Professor Mary L. Phillips, Department of Psychiatry, University of Pittsburgh School of Medicine, Loeffler Building, Room 305, 121 Meyran Avenue, Pittsburgh, PA 15213, USA. Fax: +1 412 383 8336; e-mail: phillipsml@upmc.edu

Abstract

Objective:  To examine abnormal patterns of frontal cortical-subcortical activity in response to emotional stimuli in euthymic individuals with bipolar disorder type I in order to identify trait-like, pathophysiologic mechanisms of the disorder. We examined potential confounding effects of total psychotropic medication load and illness variables upon neural abnormalities.

Method:  We analyzed neural activity in 19 euthymic bipolar and 24 healthy individuals to mild and intense happy, fearful and neutral faces.

Results:  Relative to healthy individuals, bipolar subjects had significantly increased left striatal activity in response to mild happy faces (p < 0.05, corrected), decreased right dorsolateral prefrontal cortical (DLPFC) activity in response to neutral, mild and intense happy faces, and decreased left DLPFC activity in response to neutral, mild and intense fearful faces (p < 0.05, corrected).
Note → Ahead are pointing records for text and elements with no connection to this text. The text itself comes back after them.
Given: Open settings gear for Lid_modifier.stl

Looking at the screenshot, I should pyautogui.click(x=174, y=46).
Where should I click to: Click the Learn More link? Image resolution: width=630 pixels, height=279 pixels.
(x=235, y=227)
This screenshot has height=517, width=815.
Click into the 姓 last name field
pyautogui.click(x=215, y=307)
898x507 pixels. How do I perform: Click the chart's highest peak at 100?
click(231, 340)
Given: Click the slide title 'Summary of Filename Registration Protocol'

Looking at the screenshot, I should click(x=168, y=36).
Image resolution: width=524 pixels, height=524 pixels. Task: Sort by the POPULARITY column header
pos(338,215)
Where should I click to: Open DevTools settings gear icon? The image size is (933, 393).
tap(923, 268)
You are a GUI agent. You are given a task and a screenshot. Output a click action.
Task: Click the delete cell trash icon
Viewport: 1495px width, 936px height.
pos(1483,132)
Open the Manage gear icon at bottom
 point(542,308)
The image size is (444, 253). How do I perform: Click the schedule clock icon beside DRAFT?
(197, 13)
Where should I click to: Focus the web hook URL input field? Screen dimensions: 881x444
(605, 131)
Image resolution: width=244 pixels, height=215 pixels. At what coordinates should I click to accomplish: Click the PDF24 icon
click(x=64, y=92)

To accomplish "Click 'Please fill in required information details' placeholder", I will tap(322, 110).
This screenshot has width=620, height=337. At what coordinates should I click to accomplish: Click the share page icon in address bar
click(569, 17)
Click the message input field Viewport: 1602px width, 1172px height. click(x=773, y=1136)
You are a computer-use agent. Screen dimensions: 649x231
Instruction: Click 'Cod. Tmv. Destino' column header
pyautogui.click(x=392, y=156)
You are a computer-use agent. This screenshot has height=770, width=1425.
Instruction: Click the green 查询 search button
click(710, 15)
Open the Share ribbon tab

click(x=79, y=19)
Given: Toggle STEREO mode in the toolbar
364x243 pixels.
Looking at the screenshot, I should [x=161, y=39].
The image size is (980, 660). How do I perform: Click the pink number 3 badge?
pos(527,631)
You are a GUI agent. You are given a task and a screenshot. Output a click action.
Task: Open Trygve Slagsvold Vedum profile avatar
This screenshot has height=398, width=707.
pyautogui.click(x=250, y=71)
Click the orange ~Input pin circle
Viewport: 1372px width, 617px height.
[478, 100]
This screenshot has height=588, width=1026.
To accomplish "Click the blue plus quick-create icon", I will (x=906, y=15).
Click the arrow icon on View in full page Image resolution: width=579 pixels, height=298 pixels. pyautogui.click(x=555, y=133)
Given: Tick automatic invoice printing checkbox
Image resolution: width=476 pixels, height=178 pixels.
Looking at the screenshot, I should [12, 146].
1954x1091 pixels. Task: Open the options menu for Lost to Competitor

Bipolar and healthy individuals did not differ in amygdala activity in response to either emotion. In bipolar individuals, there was no significant association between medication load and abnormal activity in these regions, but a negative relationship between age of illness onset and amygdala activity in response to mild fearful faces (p = 0.007). Relative to those without comorbidities, bipolar individuals with comorbidities showed a trend increase in left striatal activity in response to mild happy faces.

Conclusions:  Abnormally increased striatal activity in response to potentially rewarding stimuli and decreased DLPFC activity in response to other emotionally salient stimuli may underlie mood instabilities in euthymic bipolar individuals, and are more apparent in those with comorbid diagnoses. No relationship between medication load and abnormal neural activity in bipolar individuals suggests that our findings may reflect pathophysiologic mechanisms of the illness rather than medication confounds. Future studies should examine whether this pattern of abnormal neural activity could distinguish bipolar from unipolar depression.